**SOURCE TEXT:**

By 1975 a studbook had been created of every known living and deceased Przewalski horse, including details of each horse’s date of birth, place of residence (including enclosure size and zoo breeding policy), health, medical history, fertility and mortality. The amount of inbreeding meant the remaining horses were at risk, and the studbook allowed genetically distant animals to be bred successfully.

In 1977 Bouman and a group of dedicated scientists established the Foundation for the Preservation and Protection of the Przewalski Horse. During the next years, the foundation established large nature parks in the Netherlands, Germany and Ukraine for newly bred, unrelated horses.

In 1990 Hustain Nuruu (now known as Hustai National Park) in Mongolia was identified as the perfect location for Przewalski horse reintroduction. Two years later the first shipment of 12 mares and three stallions arrived, and that pattern continued every other year until 2000. Now the Przewalski horse is re-established in Mongolia as a healthy, self-sustaining population.

**DATASET EXCERPT:**
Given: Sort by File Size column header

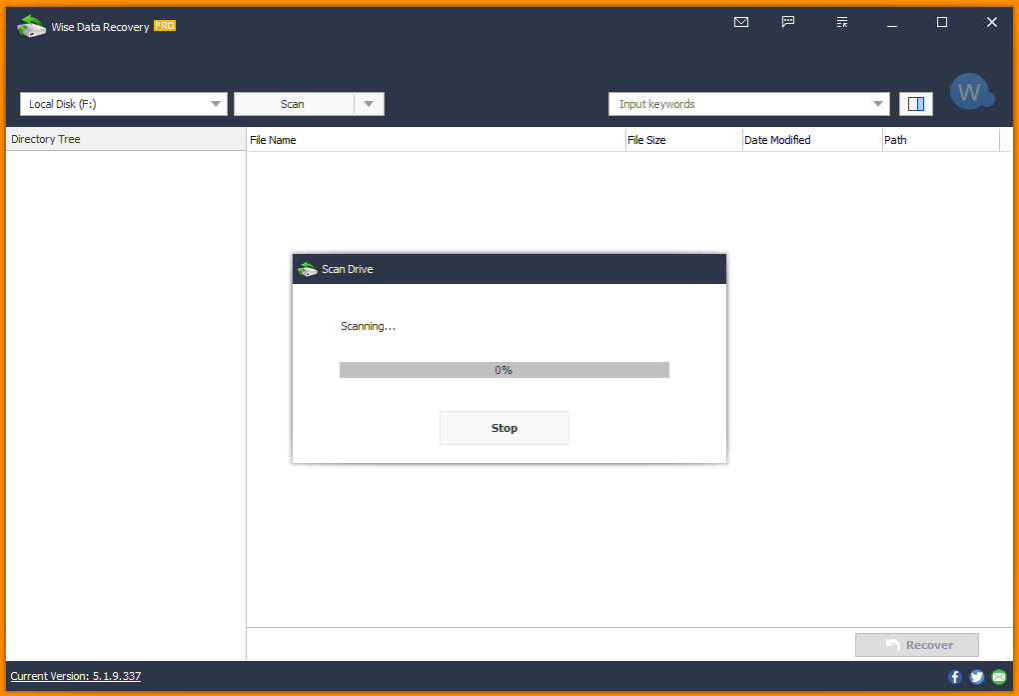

**TASK OBJECTIVE:** In the text about the Przewalski horse, what did the first shipment to Hustain Nuruu consist of?

**TASK OUTPUT:** 12 mares and three stallions